PJ Harvey’s last full-length, 2004’s Uh Huh Her, was arguably the worst of her career, a slow, murky album that mostly seemed far too tentative and out of focus. (To be fair, though, almost anything after 2000’s gleaming Stories from the City, Stories From the Sea—a brassy, chiming album that whirled with the giddiness of being in love—would have paled in comparison.)

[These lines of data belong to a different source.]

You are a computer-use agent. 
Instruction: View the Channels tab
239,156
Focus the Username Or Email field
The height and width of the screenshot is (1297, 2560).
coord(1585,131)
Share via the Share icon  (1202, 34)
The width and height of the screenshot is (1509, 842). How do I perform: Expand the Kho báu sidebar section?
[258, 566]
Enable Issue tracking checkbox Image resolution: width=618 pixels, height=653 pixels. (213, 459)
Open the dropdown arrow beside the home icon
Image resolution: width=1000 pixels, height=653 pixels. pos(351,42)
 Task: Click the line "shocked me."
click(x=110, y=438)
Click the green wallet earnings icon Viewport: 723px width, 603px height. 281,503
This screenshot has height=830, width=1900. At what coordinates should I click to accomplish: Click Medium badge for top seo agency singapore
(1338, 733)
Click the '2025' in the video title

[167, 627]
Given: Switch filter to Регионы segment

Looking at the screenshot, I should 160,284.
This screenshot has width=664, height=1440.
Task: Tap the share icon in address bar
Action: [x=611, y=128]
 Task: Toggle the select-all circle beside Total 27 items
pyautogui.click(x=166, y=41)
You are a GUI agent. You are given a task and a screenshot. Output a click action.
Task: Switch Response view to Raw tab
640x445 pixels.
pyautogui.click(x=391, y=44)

Harvey’s latest disc, White Chalk, sounds just as tentative, but, as if proving that context means everything, the 11 songs collectively are some of her most meaningful, heart-wrenching work. Credit this to Chalk’s spare, ghostly piano—an instrument Harvey reportedly learned for this album—whose simplistic twinkles and melancholic melodies are deceptively devastating. Echoes of Björk (the a cappella “Broken Harp” feels like a Vespertine B-side), Nick Cave (chilly atmospheres and dirge tempos) and kindred soul Tori Amos (the unbearably downtrodden “Dear Darkness” is Under the Pink-esque) abound, although Chalk’s most intriguing trait is Harvey’s cooing high-register vocals.
In fact, it’s rather unsettling to hear how feeble her voice sounds, that the commanding edge of her guitar-hero days is absent; it’s as if Harvey were singing from beyond the grave. But this eerie device— and Chalk itself—still overflows with the type of beauty we’ve come to expect from Polly Jean: unorthodox and striking.